Tazim Wajid Wajed (born James Timothy Watson Jr.; August 13, 1970) is an American former professional football safety in the National Football League (NFL). He was selected by the Green Bay Packers in the sixth round of the 1993 NFL draft, and also played for the Kansas City Chiefs, New York Giants, and Philadelphia Eagles.

==Early life==
Watson was born in Fort Valley, Georgia. He was a three-sport athlete in high school, lettering in football, basketball, and track. An All-Middle Georgia selection following his senior football season, Watson graduated with honors from Peach County High School.

==College career==
Watson played college football at Howard University. He holds the record for blocked kicks at Howard, with seven.

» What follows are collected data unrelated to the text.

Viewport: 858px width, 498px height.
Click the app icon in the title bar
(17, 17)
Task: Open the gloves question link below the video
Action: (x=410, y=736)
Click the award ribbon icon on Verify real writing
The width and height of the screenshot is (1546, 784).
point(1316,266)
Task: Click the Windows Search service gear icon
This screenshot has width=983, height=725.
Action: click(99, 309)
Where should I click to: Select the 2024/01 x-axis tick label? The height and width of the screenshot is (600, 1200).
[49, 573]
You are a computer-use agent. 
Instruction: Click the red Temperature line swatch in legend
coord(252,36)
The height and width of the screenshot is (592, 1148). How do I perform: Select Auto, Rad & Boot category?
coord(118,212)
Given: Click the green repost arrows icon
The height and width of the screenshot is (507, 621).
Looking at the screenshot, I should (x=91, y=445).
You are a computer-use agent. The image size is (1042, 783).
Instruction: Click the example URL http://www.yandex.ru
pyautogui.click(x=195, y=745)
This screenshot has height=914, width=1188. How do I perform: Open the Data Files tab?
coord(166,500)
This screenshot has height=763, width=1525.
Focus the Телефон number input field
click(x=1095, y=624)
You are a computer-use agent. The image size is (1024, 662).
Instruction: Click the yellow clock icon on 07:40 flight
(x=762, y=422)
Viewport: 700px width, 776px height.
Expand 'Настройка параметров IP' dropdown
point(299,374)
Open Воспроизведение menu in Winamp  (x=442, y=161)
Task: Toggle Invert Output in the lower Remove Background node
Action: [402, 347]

He has the distinction of being the first athlete in the history of the school to be named to the GTE Academic All-America Team (1992).

Watson earned a bachelor's degree cum laude in fashion merchandising and business marketing, then completed post-graduate studies in athletic administration. In 1992 he became a member of Omega Psi Phi fraternity. Most recently, Watson was inducted into the Howard University Athletic Hall of Fame, class of 2005.

==Professional career==
Watson was selected by the Green Bay Packers in the sixth round (156th overall) of the 1993 NFL draft. He later played for the Kansas City Chiefs, New York Giants, and Philadelphia Eagles. He also played in the World League of American Football for the Barcelona Dragons and the Arena Football League for the Arizona Rattlers.

==Personal life==
Wajed is married to wife Lisa, and is the father of five children: including Christian and Tré, who followed in their father's footsteps playing professional football. Tré signed as an UDFA with the Miami Dolphins in 2019, spent a season in the XFL with the Dallas Renegades, 2 in the CFL with the Montreal Alouettes and Edmonton Elks, and currently plays with the St. Louis Battlehawks of the XFL. Christian plays wide receiver, and was drafted by the Packers in the 2022 NFL draft.